Maybe you had to have been there
9 November 2008
Warning: Spoilers
Ceremonies are ceremonies. Their forms exist so people can repeat conventions and draw reassurance from joining in the collective experience. Some slight deviations are OK particularly in marriages, but also particularly in marriages, sunshine must--MUST--prevail. It's no wonder that in strangers' weddings only the accidents are interesting. And in "Rachael Getting Married," there just aren't enough "accidents."

The film started by jumping right into midstream, with all the throwaway lines and quaky camera of a home movie. If people were saying anything important, I didn't know. I needed subtitles.

The actresses--especially Anne Hathaway, Rosemarie DeWitt, and Debra Winger--were gorgeous. I could have looked at them forever. But despite their suburban Sturm und Drang, I could not see beneath their surfaces. What made them the way they were? Only Bill Irwin, the father, showed himself in trying to hold his family together, and I felt great sympathy. But never mind. The film ignored him.

The best scene turned out to be his and the groom's loading and unloading the dishwasher--no, I'm not kidding--which built with some genuine spirit before it luffed away into stone, cold "significance."

The rehearsal dinner and the wedding itself were too real, that is, too long, too personal, and too embarrassing. "Love"? You want yet another toast about "love"? Gag me with a spoon.

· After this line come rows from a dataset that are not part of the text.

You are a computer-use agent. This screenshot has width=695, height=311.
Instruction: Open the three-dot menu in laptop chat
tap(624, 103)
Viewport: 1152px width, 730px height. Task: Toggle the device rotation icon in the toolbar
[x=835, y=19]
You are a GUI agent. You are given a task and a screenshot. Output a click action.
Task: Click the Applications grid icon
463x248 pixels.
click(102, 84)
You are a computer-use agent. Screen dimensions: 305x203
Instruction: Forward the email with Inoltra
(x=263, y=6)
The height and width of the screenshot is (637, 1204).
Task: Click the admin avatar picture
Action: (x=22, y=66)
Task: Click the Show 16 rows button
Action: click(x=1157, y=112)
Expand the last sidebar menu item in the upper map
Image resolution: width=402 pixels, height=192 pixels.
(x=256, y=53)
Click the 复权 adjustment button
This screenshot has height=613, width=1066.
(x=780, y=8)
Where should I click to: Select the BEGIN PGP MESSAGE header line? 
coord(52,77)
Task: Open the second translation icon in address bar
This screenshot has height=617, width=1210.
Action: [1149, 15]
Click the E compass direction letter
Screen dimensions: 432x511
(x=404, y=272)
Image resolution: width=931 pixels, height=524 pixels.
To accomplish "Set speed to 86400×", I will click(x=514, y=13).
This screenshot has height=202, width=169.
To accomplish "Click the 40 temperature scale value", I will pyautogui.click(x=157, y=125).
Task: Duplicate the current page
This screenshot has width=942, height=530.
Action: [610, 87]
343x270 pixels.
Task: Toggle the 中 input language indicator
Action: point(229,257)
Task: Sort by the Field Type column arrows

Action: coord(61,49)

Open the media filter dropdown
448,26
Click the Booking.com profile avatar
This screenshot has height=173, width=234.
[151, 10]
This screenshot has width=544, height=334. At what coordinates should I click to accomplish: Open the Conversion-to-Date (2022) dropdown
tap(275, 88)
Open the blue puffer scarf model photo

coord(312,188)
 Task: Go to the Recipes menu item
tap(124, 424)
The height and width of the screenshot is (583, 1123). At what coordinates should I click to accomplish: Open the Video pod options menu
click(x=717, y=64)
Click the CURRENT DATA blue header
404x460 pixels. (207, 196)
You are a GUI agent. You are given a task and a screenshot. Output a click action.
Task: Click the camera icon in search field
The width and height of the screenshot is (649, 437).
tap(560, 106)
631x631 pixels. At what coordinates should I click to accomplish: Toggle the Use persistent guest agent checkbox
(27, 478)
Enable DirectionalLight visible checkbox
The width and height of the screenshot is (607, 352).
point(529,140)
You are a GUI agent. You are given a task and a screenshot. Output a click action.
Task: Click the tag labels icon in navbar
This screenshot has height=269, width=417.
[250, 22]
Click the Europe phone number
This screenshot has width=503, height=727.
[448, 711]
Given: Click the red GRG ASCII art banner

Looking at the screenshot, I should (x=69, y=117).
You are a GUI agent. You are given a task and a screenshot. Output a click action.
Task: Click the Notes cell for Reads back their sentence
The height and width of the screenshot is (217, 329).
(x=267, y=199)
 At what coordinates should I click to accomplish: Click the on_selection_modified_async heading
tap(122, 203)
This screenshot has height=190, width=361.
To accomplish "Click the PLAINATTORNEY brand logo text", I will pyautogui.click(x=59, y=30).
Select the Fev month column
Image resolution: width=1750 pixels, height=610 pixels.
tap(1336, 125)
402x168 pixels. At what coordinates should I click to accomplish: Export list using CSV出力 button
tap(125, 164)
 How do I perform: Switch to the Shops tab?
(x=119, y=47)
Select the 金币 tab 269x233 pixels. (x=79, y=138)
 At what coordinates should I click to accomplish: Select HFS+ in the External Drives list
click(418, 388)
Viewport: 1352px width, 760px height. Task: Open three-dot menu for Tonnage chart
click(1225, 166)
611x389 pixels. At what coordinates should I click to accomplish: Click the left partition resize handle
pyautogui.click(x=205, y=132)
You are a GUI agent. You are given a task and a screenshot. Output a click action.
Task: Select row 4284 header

More isn't better. The sheer number of disjointed moving parts throughout the movie diminished each one. How many bands were there anyway? Where did the dab of Indian influence come from? Brazilian? Carribbean? Jazz? Was the lame altar song from the cypher of a groom supposed to hint the music was on his side? Then why wasn't the bride's family more amazed?

Actually, hold that thought. Don't know. Don't care. Don't go.